You can't just differentiate top and bottom of a fraction, you must use the quotient rule
y = (sin(x))/ (2+cos(x))
dy/dx = ( (2+cosx)(cosx) - sinx(-sinx)/(2+cosx)^2
= (2cosx + cos^2 x + sin^2x)/(2+cosx)^2
= (2cosx + 1)/(2 + cosx)^2
= 0
then 2cosx + 1 = 0
cosx = -1/2
x = 2π/3 or x = 4π/3
To find the values of x on the curve at which the tangent is horizontal, we need to determine the points where the derivative of the curve with respect to x is equal to zero.
First, let us find the derivative of the curve y = (sin(x))/(2 + cos(x)). We can use the quotient rule to find the derivative of the function.
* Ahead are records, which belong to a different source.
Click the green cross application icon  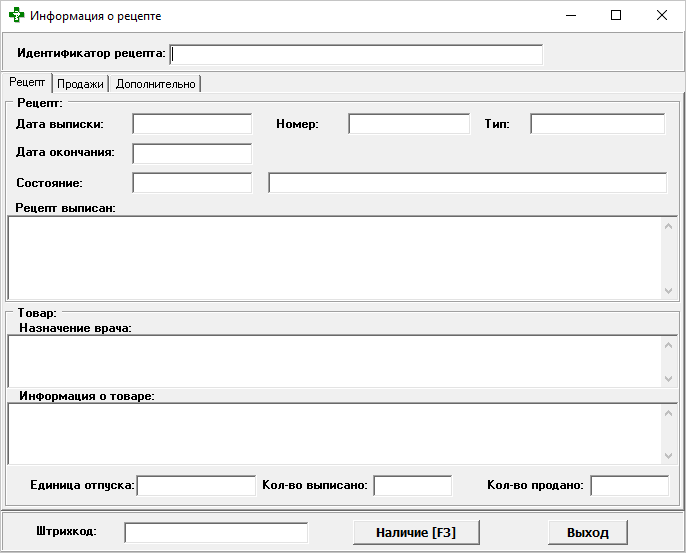coord(16,16)
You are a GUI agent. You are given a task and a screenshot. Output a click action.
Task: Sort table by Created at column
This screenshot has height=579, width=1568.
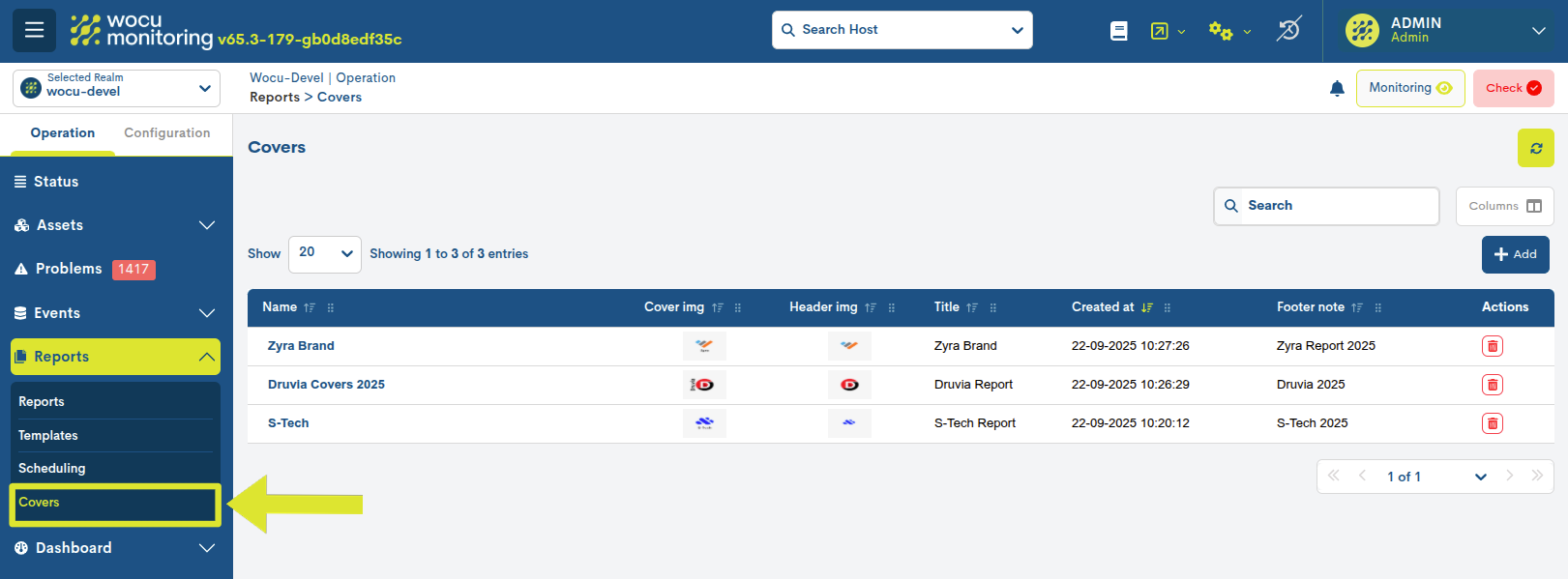1103,307
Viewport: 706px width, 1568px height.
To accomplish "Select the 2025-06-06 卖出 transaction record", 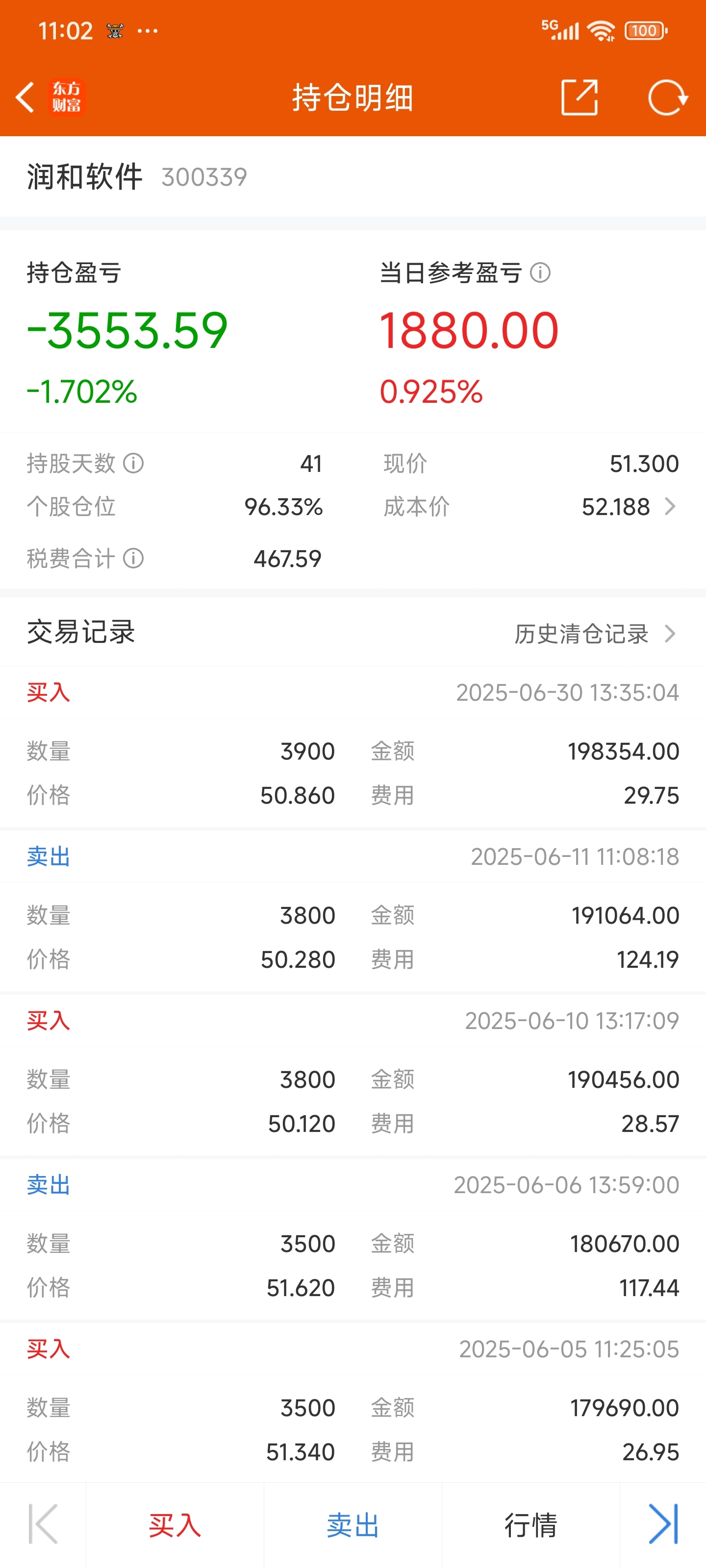I will [353, 1239].
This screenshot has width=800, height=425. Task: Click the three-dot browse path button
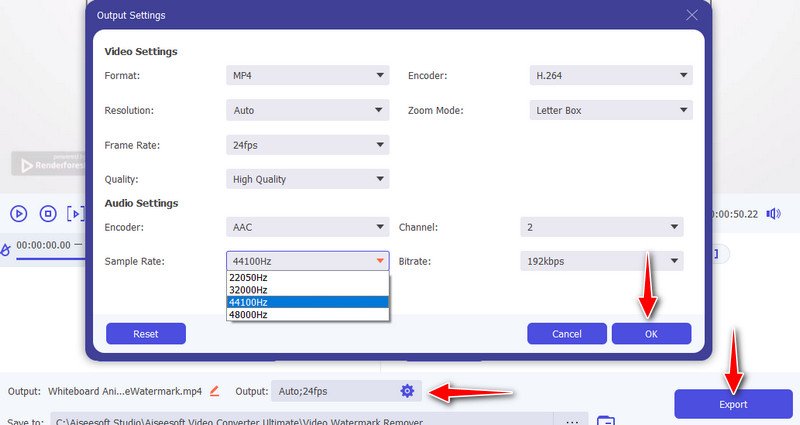click(x=571, y=421)
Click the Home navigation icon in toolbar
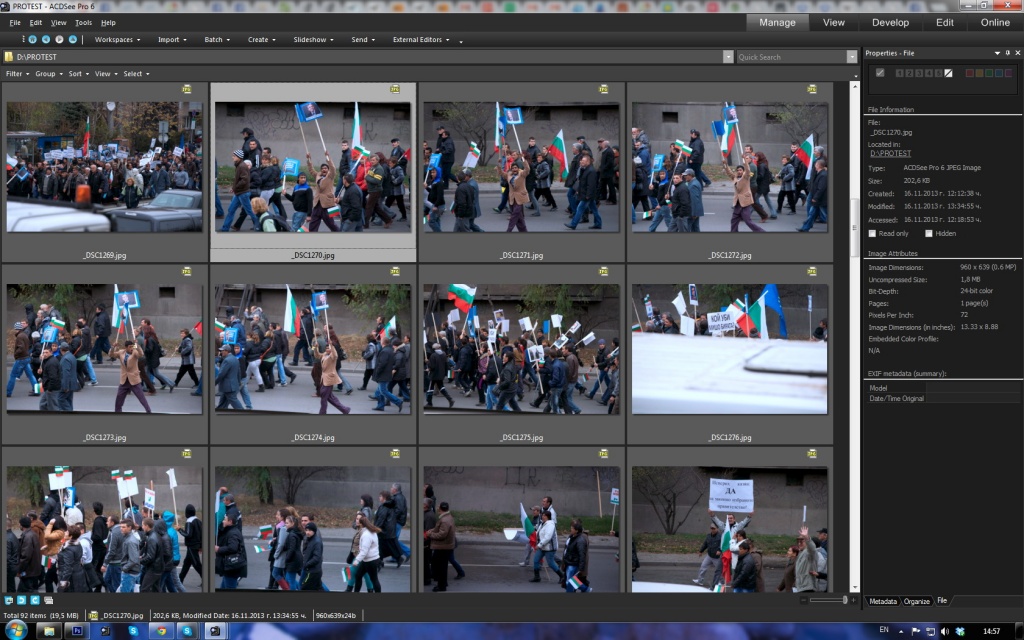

Step 1: Find the derivative of the numerator
dy/dx (sin(x)) = cos(x)
Step 2: Apply the chain rule to the denominator
dy/dx (2 + cos(x)) = -sin(x)
Now, let's find the derivative of the function using the quotient rule:
dy/dx = [(cos(x) * (2 + cos(x))) - ((sin(x)) * (-sin(x))) / (2 + cos(x))^2
Simplifying further:
dy/dx = (2cos(x) + cos^2(x) + sin^2(x)) / (2 + cos(x))^2
dy/dx = (2cos(x) + 1) / (2 + cos(x))^2
To find where the tangent is horizontal, we need to set the derivative equal to zero:
0 = (2cos(x) + 1) / (2 + cos(x))^2
To solve this equation, we can start by cross-multiplying:
0 * (2 + cos(x))^2 = 2cos(x) + 1
Expanding the square:
0 = 4 + 4cos(x) + cos^2(x) - 2cos(x) - 1
0 = cos^2(x) + 2cos(x) + 3
Rearranging the equation:
cos^2(x) + 2cos(x) + 3 = 0
Now, you can solve this quadratic equation for cos(x) by factoring, using the quadratic formula, or completing the square. However, it is important to note that the range of the cosine function is -1 to 1, so there are no real solutions for cos(x) in this equation.
Therefore, there are no values of x on the curve where the tangent is horizontal.